Y cuando no se hallaba rezando o instruyendo a sus hijos, montaba a caballo. Miguel hacía un trabajo excelente y los potros que nacían en el cortijillo eran cada vez más cotizados entre los ricos y la nobleza de toda Andalucía. Incluso llegaron a vender algunos ejemplares a cortesanos de Madrid. Periódicamente, el tullido mandaba a Córdoba un par de potros ya domados por el personal que contrataba.
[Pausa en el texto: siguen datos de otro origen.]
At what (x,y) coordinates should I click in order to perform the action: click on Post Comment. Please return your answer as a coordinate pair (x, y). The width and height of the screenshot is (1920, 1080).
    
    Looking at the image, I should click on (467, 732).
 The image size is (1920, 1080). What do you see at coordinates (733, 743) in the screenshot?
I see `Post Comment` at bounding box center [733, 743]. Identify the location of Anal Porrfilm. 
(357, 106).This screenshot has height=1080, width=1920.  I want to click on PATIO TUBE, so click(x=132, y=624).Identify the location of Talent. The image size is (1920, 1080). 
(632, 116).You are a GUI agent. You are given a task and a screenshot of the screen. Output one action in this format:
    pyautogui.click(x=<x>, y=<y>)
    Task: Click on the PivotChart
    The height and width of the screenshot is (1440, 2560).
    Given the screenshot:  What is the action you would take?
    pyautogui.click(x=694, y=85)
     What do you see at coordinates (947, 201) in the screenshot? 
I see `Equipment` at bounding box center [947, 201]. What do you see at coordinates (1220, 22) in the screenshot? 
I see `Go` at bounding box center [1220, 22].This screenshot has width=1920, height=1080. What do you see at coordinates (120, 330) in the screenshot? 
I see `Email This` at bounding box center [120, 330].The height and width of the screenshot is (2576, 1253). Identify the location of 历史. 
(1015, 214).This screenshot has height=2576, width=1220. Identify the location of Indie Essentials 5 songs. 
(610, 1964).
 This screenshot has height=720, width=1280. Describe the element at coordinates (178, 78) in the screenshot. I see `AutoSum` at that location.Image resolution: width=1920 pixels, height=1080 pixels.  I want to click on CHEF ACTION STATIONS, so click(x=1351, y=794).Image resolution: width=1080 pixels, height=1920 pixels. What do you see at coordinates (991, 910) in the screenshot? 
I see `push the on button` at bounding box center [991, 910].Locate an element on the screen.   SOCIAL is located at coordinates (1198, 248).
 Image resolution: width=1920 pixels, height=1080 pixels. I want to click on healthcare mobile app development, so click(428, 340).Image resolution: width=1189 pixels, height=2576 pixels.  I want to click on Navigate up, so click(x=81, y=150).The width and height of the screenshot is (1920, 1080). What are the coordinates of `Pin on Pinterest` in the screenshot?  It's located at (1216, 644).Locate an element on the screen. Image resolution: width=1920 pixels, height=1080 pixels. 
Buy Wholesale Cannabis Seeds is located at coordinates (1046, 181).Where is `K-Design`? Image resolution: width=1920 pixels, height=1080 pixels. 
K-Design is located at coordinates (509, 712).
Elegía los mejores, aquellos que consideraba merecedores del aprendizaje que les podía proporcionar su señor. Durante un tiempo, Hernando montaba en ellos y salía al campo, donde perfeccionaba la técnica de los animales. También enseñaba a montar a Amin, que lo acompañaba a lomos de un Estudiante ya viejo y dócil que parecía entender que no debía mover un solo músculo de más con el niño encima de él. Y en presencia de un entusiasmado Amin que gritaba y aplaudía al ver a su padre sorteando las astas de los morlacos, volvió a correr los toros en las dehesas; atrás quedaba la triste experiencia con Azirat. Luego, en el momento en que consideraba que los potros estaban convenientemente domados, los devolvía a Miguel para que éste los pusiera a la venta. Hernando presenció con orgullo cómo algunos de ellos se enfrentaban a los toros en la Corredera con motivo de alguna fiesta, con mayor o menor fortuna según el arte de los señores cordobeses que los montaban, pero siempre mostrando nobleza y buenas maneras.
Por las noches se encerraba en la biblioteca y tras disfrutar caligrafiando en colores y con letras surgidas de su unión con Dios alguna nueva sura en su Corán, copiaba nuevos ejemplares con letra rápida, interlineando su traducción aljamiada, igual que había hecho junto a don Julián en la biblioteca. Había vuelto a ello. Remitía los libros a Munir, gratuitamente, quien pese a la fría despedida de Jarafuel y su negativa a mandar la carta a Fátima, los aceptaba en bien de la comunidad, como así le hizo saber Miguel a través del arriero que llevó al alfaquí las primeras copias. ¡Luchaba! Continuaba luchando, susurraba Hernando a Fátima a centenares de leguas de distancia; estaba en paz con Dios, consigo mismo y con cuantos lo rodeaban. Y la imaginaba bella y altiva, como siempre lo había sido, enardeciendo su religiosidad y animándole a proseguir.
Al virrey de Cataluña se podrá escribir que en lo que toca a los moriscos que pasaren a Francia, ordene que se reconozcan, y si entre ellos fuesen algunos que sean ricos y acreditados entre ellos, se les detenga y ponga a buen recaudo para procurar sacar de ellos sus intentos, y que con la gente común disimulen y los dexen pasar, porque cuantos menos quedaren mejor.